Monday Miscellany

I’ll be traveling for the next three weeks. Therefore, updates here will be sparse.

The 9 Best Books That Don’t Exist

From Publishers Weekly:

It’s time to make you really sad: here are 9 great books…that don’t actually exist. But while the world would certainly be a better place if they did exist (except #4 and probably #1), if you haven’t read the books they’re from, change that right away.

Commenters have some additions to this list, and I would add The Book of Counted Sorrows from the works of Dean Koontz.

16 Books To Read Before They Hit Theaters This Year

The list includes some big titles: The Fault in Our Stars by John Green, The Giver by Lois Lowry, and Gone Girl by Gillian Flynn.

30 Books You NEED To Read In 2014

If you’re still drawing up this year’s reading list, Huffington Post has some recommendations from authors such as Karen Russell, Richard Powers, Lorrie Moore, Emma Donoghue, and Alain de Botton.

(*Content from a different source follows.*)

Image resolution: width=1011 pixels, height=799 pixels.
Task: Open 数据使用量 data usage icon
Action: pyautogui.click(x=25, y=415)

10 New Ways to Read in 2014 That Will Change the Way You Think About Books

From PolicyMic:

There’s no denying that the world of books is changing. But literature lovers are keeping up. Six years after the birth of the e-book reader Amazon Kindle, we’re no longer groaning about the death of traditional books. Even the most die-hard bibliophiles will admit that not only has technology not killed the book, but it also has extended literature’s boundaries by creating new forms — and has reached new audiences along the way.

Branch out and discover literature in all its hip, inventive, and tech-savvy glory this year, with our 10 reading resolutions that will change the way you think about and interact with books. Whether you’re a print-book fanatic or a Twitter fiend, there’s bound (pun intended) to be something in here for you.

10 Literary Blogs Every 20-Something Should Read

Also from PolicyMic:

The new literary generation is here, and it’s bored — bored with the New Yorker, bored with the New York Times, bored with the New York Review of Books.

We need new literary sustenance. We want writing by people who understand the tremendous attentional effort it requires to read more than three sentences of anything. We want a literary La La Land that gives us gifs and James Joyce in the same breath. Screw it — we want gifs of James Joyce.

While I look for those, take a look at these: The best — funniest, crassest, headiest, least boring, most addictive — literary blogs for 20-something readers and writers.

However, I don’t see why these recommendations should be limited to 20-something readers. I often read several of them myself, and I’m way past 29.